Transforming Pakistan through meditation
Like any other country, Pakistan is not a monolithic entity. It has been changing and transforming but, unfortunately, it is nearly always projected as a country where only radical mindsets prevail. Its love for peace and harmony is disappointedly overlooked.
The centuries-old stream of Sufism runs deep in Pakistani culture and its people. The presence of various Sufi orders and their huge following in the country are reflective of this fact. These orders have been promoting peace and interfaith harmony. However, the endeavors of the Azeemi Sufi order are particularly laudable, which have been transforming Pakistan through meditation.
Today, meditation has become hugely popular in Pakistan. At present, there are almost 60 meditation halls that have been set up by the Azeemi Sufi order. Each Thursday and Friday, meditation is performed in these halls where men, women, and children participate in large numbers.
The number of participants grows manifold at an event of special importance. For instance, the number of participants reaches thousands in the annual Spiritual Workshop in Central Meditation Hall Karachi. On many other gatherings such as Adam Day, which the order marks as a day of celebration of one common lineage of entire mankind, the number of participants is also large. In this way, the meditation centers have become the avenues of celebrating and furthering interfaith harmony.
The Azeemi Sufi order has an altogether different outlook on religion and spiritualism if compared with the prevalent orthodox and radical ideologies of Islam. The patriarch of the order, Khwaja Shamsuddin Azeemi, who is truly an ambassador of peace and harmony, established a chain of meditation halls all across Pakistan. At first, he established a hall in Karachi in 1980, and afterward laid down a network of meditation halls across the country and spread the movement to international level. His meditation halls attracted highly educated and intellectual people, men and women alike, from all sects and religions.

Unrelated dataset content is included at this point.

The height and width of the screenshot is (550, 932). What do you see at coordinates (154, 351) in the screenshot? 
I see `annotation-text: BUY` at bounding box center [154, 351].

These meditation halls are modern-day Khanqahs where not only the followers of the order but people across religions are invited. So they are a place for spiritual retreat, character reformation and revival of the spirit of interfaith harmony in Pakistan
Through these halls, he presented meditation as a multidimensional tool of acquiring inner peace, curing physical and mental illness, and learning the art of mind and spiritual sciences. It is refreshing to see that he is against any form of gender discrimination. Along with men, he put women in charge of the meditation halls. He worked toward understanding the significant place of women in the society. That is why he wrote a book, 101 Women Saints, which busts the prevalent myth that woman is in any inferior to man in either intellectual or spiritual abilities.

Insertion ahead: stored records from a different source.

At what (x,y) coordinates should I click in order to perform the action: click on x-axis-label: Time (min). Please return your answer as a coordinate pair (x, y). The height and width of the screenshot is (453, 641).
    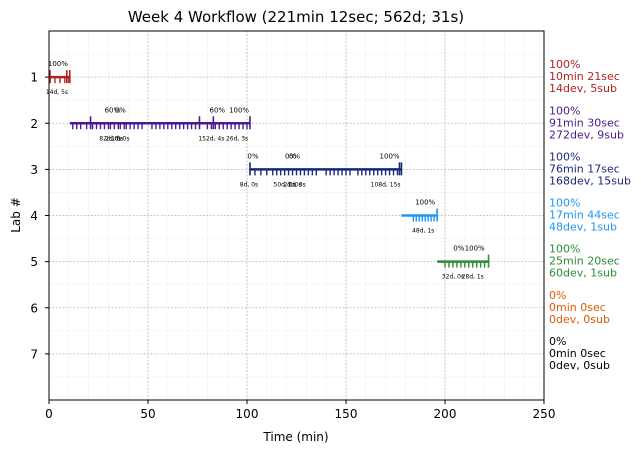
    Looking at the image, I should click on (295, 437).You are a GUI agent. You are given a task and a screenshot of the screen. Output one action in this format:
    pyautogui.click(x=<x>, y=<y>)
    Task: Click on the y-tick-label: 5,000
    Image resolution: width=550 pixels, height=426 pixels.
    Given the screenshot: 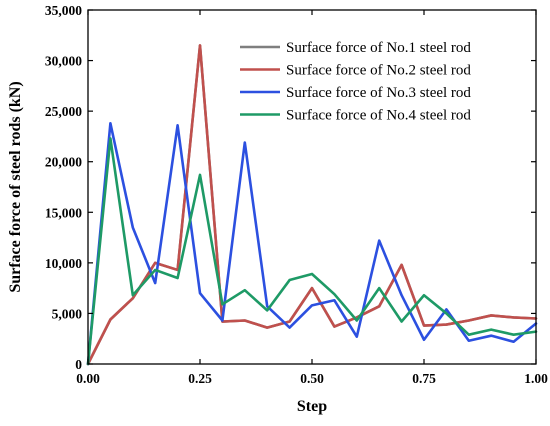 What is the action you would take?
    pyautogui.click(x=68, y=314)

In these halls, meditation is being used as an instrument of transforming one’s pattern of thinking. The pioneer of color therapy in Pakistan, Khwaja Shamsuddin Azeemi believes in bringing change within. And the change can be brought about when a person abandons the false notions of absolutism and when he undertakes the journey of exploring the world present deep down himself.

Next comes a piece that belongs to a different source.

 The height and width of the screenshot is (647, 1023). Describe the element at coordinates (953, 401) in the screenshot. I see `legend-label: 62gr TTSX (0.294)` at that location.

He maintains that an individual who doesn’t know himself cannot truly know anything else. He has used various meanings and platform to encourage a neutral pattern of thinking. He is a prolific writer who has authored more than 80 books and numerous pamphlets. He is also the editor of two magazines, The Spiritual Digest and the Neutral Conscious (Qalandar Shaoor), which are very popular in Pakistan. It is because of his earnest efforts that, in 2015, The Watkins Mind Body and Spirit, added his name to its 100 most Spiritually Influential Living People List.
These meditation halls are modern-day Khanqahs (buildings designed specifically for gatherings of a Sufi brotherhood) where not only the followers of the order but people across religions are invited. So they are a place for spiritual retreat, character reformation, and revival of interfaith harmony in Pakistan. These modern-day Khanqahs have become a place where the downtrodden of society – the liberals, the secularists, and the adherents of any ideology – are treated without any discrimination and judgment. The meditation hall is the Khanqah of a Sufi who has opened his arms for everyone who is willing to look within and merge itself in the neutral yet universal consciousness.
It is true that Muhammad Zia-ul-Haq’s legacy of radical ideologies still haunts the country but it is equally true that Sufis’ legacies and teachings have always emerged as a counter-force to his legacy. Sufism is a school of thought that can bring people of various nations together leading. Yet it is necessary that the evolution of Pakistan must be highlighted in national and international media. The evolving face of Pakistan, in terms of mind and spiritual sciences, is worthy of being presented proudly to the world.